– Сколько людей погибло сегодня, – задумчиво проговорил огнехранитель. – И сколько погибнет еще… Это только начало – не так ли, маханвир?
– Именно так, – зевая, сказал Ширам. – Мы сюда еще вернемся. Предстоит восстановить справедливость.
«Да, вы, накхи, в этом большие мастера», – подумал Хаста, но вслух этого, разумеется, говорить не стал.
Ширам встал, заворачиваясь в плащ.
– Ты сторожишь первым. Я сменю тебя на заре. А пока помолись своему богу, чтобы он сохранил нас этой ночью…
Каким жалким был этот ночлег! Подобных лишений царевичу переживать еще не доводилось. Аюр сам с трудом поставил последний уцелевший шатер, пока Хаста собирал хворост для костра, а охотники таскали бесполезные камни. Сам застилал свое ложе. Хорошо хоть раздеваться самому не понадобилось – Ширам велел ему спать одетым и держать оружие под рукой. Аюр скинул сапоги и заснул мгновенно, едва его голова коснулась подушки.
Ночью его разбудило ощущение, что рядом кто-то есть. Царевич приподнялся на локте и при свете крошечной походной светильни увидел, как Ширам расстилает перед входом в шатер свой походный плащ из медвежьей шкуры. Перед тем как устроиться на ночлег, накх долгим и внимательным, будто прощупывающим, взглядом обвел шатер. Но по царевичу его глаза скользнули, словно едва заметив.
Закончив осмотр, маханвир улегся, не снимая вооружения. Казалось, он не замечал неудобств, и даже клинки за спиной ничуть не мешали его отдыху. Такое чувство, будто и спал накх больше по традиции, чем из необходимости.
– Скажи, Ширам, – тихо поинтересовался царевич, – ты совсем не хочешь больше говорить со мной?
– Кто посмеет отказать наследнику престола Аратты? – холодно ответил тот, не открывая глаз.
– Я не о том. Последние дни ты ведешь себя так, будто я не живой человек, а храмовая бронзовая статуя, которую надо с почетом перевезти с места на место…
– Если вдруг я решу говорить с бронзовой статуей, то буду чувствовать себя глупцом. Мне не нравится такое чувство.
Аюр нахмурился:
– Что ты хочешь этим сказать?
– Я хочу сказать, достославный Аюр, что мои слова для тебя столь же интересны и важны, сколь для бронзовой статуи.
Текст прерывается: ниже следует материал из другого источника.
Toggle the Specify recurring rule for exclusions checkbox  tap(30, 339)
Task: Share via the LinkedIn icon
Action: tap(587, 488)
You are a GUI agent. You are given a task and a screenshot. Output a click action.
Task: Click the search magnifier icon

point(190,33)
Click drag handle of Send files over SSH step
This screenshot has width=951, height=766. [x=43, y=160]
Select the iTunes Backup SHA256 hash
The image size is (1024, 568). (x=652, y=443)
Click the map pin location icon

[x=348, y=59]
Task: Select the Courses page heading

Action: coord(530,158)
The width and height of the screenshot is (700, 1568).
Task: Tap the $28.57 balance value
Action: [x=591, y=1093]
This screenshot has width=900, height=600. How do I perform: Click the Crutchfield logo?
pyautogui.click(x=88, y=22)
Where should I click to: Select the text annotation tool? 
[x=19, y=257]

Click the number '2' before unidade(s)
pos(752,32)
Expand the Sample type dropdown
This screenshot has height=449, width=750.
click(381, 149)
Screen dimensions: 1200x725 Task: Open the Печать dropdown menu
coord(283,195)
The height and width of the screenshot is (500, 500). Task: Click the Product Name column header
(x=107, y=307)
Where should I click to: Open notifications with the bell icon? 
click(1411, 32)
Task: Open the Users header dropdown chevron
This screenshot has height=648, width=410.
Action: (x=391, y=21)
Неприкрытая дерзость накха почему-то не задела царевича.
– Это не так! – пылко заявил он и умолк, подыскивая слова. – Сегодня ты опять спас меня, Ширам. Я благодарен тебе!
Аюр вздохнул и содрогнулся, с невольным ужасом вспоминая яростные лица ингри. А ведь совсем недавно они казались такими славными, безобидными…
– Я и подумать не мог, что дикари могут быть настолько коварными и неблагодарными! – с горечью воскликнул он. – Разве я не был с ними безмерно щедр? Разве не оказывал им всяческие милости? Почему они взбунтовались, Ширам?
Накх открыл глаза и тоже приподнялся на локте, повернувшись к наследнику престола:
– Быть может, потому, что ты запомнил, что они твои подданные, и забыл, что они люди?
Аюр взглянул на него с недоумением:
– О чем ты?
– Ты оскорбил их, войдя в лесное святилище. Прогневил их богов, выпустил злобных духов…
– Гм. Их в самом деле это оскорбило? Но они ни слова мне об этом не сказали!
Аюру на миг показалось, что зеленые глаза накха полыхнули в темноте.
– Ты не пожелал снизойти до тризны по тому, кого сам назначил своей правой рукой в этой земле! Не пожелал – хотя Толмай скрыл твое святотатство от сородичей. И погиб, защищая тебя. Возможно, он погиб потому, что принял на себя твое преступление…
Аюр глядел на накха, ошеломленный услышанным. Щеки его медленно начинали багроветь от стыда – хорошо, что в шатре, освещенном лишь слабым огоньком догорающей светильни, было почти темно.
– Но разве я не делал им подарки? – попытался оправдаться он.
– Дары приятно принимать от друзей. От врагов же это не дары, а подачки или тайное коварство. Ингри не такие уж дикари, они это понимают…
– Получается, они правы? И во всем виноват я? Но это же не так!
Ширам натянул плащ до подбородка.
– Доброй ночи, светозарный.
– Нет, я не желаю спать! – подскочил на ложе Аюр. – Отвечай мне! Ингри правы, а я один во всем виноват? Но почему они тогда убили всех, кто оставался в острожке? Чем их оскорбили бедные слуги? А охотники – разве они кого-то обидели?